Please set down the line that contains "Click the Cerca disponibilità button" and every line below it through the last, exactly as written, with no other lines.
____________
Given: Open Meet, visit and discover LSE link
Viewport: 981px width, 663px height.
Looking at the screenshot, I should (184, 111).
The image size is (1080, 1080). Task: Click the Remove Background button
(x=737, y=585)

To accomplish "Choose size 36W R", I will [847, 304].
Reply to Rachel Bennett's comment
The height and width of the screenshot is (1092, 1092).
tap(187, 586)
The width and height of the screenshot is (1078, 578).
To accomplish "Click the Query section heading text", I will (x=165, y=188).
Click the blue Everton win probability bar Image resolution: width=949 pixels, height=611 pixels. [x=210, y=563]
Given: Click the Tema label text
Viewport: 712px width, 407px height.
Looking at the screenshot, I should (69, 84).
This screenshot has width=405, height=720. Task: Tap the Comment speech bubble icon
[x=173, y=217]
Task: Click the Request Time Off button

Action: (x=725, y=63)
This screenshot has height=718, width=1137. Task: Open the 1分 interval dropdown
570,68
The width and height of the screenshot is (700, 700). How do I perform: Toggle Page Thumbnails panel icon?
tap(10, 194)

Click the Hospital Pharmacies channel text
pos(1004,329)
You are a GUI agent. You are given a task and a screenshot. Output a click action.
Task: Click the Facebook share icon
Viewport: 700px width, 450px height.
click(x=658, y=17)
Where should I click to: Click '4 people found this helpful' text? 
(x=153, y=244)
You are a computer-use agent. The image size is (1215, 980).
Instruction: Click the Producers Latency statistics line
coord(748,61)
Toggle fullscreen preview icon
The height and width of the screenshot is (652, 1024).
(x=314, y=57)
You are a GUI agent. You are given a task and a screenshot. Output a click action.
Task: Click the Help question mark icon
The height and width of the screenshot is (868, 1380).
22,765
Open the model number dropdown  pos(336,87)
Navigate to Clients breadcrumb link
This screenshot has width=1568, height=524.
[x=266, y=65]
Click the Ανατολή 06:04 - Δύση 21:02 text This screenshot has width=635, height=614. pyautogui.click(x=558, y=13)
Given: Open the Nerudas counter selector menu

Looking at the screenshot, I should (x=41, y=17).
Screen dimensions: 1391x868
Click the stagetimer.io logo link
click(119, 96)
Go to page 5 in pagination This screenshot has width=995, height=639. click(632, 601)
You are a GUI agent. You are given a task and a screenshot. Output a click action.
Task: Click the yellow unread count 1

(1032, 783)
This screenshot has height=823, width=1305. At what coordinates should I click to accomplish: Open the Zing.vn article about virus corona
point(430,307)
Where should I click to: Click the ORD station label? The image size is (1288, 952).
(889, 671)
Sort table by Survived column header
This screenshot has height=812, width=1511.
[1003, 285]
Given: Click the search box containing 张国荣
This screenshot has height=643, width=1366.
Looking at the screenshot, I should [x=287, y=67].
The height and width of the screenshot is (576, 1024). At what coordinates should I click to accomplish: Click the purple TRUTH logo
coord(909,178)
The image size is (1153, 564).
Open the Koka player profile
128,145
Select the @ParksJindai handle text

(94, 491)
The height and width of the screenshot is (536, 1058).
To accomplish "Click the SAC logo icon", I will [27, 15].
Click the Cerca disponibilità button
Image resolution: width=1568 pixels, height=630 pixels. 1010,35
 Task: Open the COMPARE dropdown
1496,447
____________
• Result for this task:
Click the Cerca disponibilità button
Image resolution: width=1568 pixels, height=630 pixels. 1010,35
 Task: Open the COMPARE dropdown
1496,447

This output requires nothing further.